3. Crazy Ex-Girlfriend (The CW) - Who would have thought that a light-hearted musical comedy-drama about mental illness would survive four seasons on network television? All credit must go to the CW, who listened to the critics and kept renewing Crazy Ex-Girlfriend despite cultishly low ratings. But what a cult to be a member of! Challenging social stigma through song and dance is a tough order, but co-creator and star Rachel Bloom somehow made it work. Despite a perfect finale, I keep writing fifth season plotlines in my head, but I can't carry a tune half as good as Rachel.

2. Los Espookys (HBO) - What on Earth IS this show? Created by stars Ana Fabrega and the hilariously deadpan SNL writer Julio Torres, Los Espookys was the weirdest thing on TV in 2019. Set in a never-identified Latin American country, the always subtitled half-English, half-Spanish sitcom centers around a group of down-on-their-luck friends who turn their love of horror movies into a business, providing lo-fi campy frights for profit. It's absurd gothic fun fueled by tenderness and charm.
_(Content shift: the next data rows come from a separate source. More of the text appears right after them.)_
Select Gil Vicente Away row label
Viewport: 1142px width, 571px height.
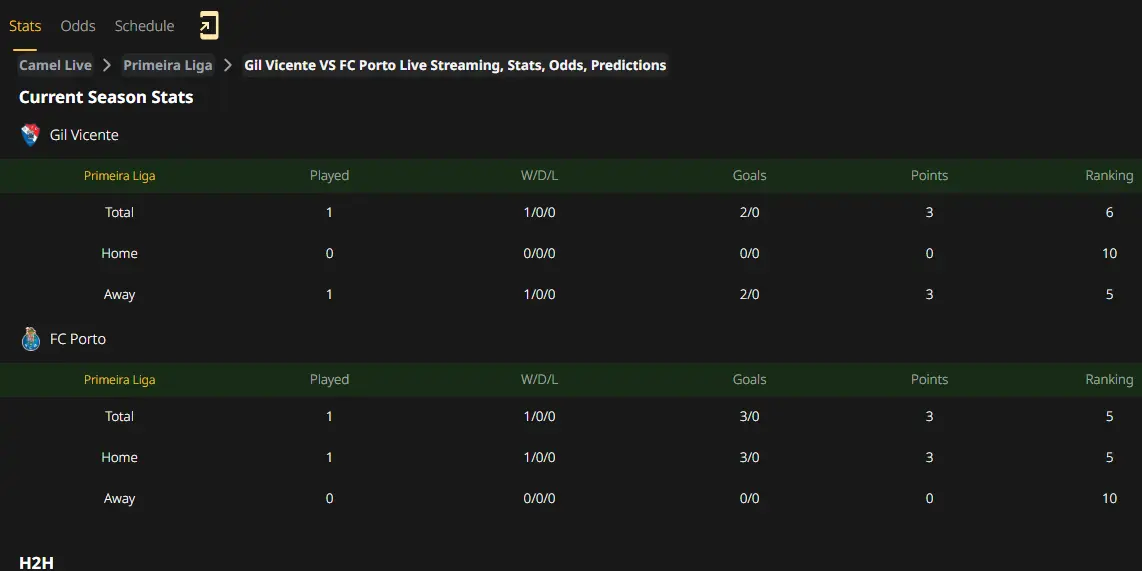pyautogui.click(x=119, y=294)
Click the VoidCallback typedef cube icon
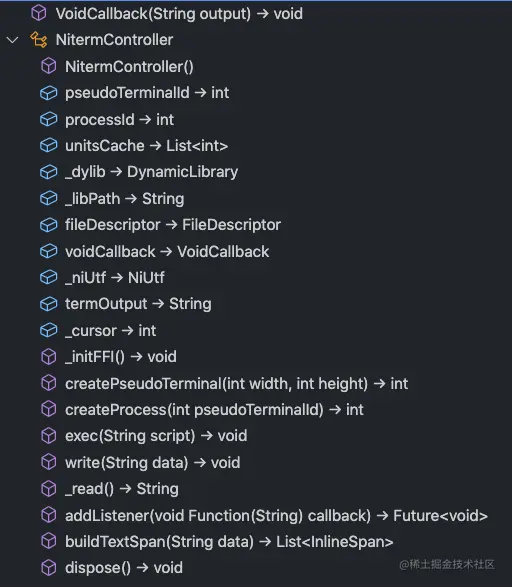 tap(39, 13)
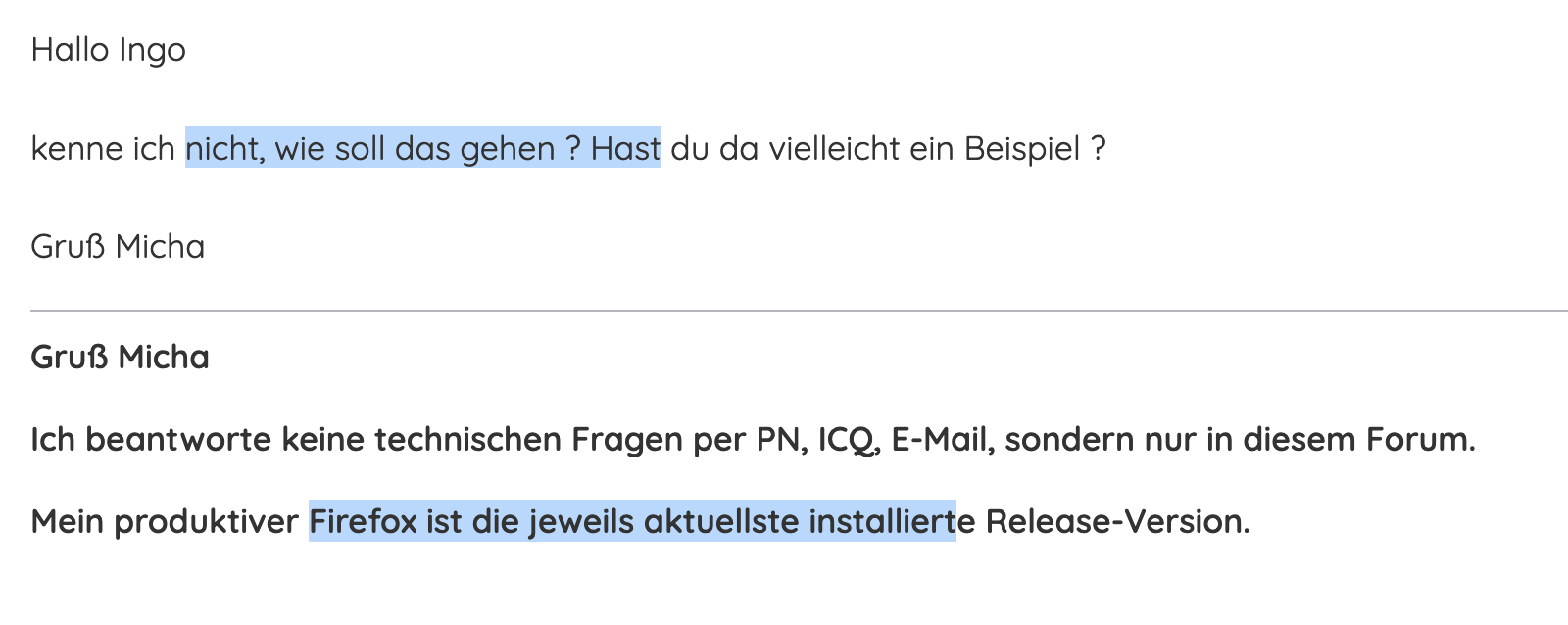1568x625 pixels.
Task: Click the word "Beispiel" in the post
Action: pyautogui.click(x=1022, y=149)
Somehow, some way, it got renewed for a second season and I can't wait.  

1. Sex Education (Netflix) - Not nearly as tawdry as the title suggests, the best show of 2019 was a sleeper hit on Netflix whose second season arrives in just a couple weeks. It's a coming-of-age story centered around Otis, an inexperienced high schooler who's smitten with Maeve, the class rebel. She's the only one who knows Otis' secret: his mom (played with glee and gusto by Gillian Anderson) is a famous outspoken sex therapist. Maeve hatches a plan to turn Otis' lineage into cash by making him the school sex guru, dispensing paid advice from a run-down lavatory. The subject matter gets a little racy, but it's a funny show with morality and a HUGE heart. Purposely vague in both setting and era (the kids are British, but the town looks like New England and they wear American letter jackets), it's the kind of show I'd imagine John Hughes putting a hearty stamp of approval on. It was the best thing I saw all year.

Dear 2020, bring it. Sincerely, your favorite couch potato.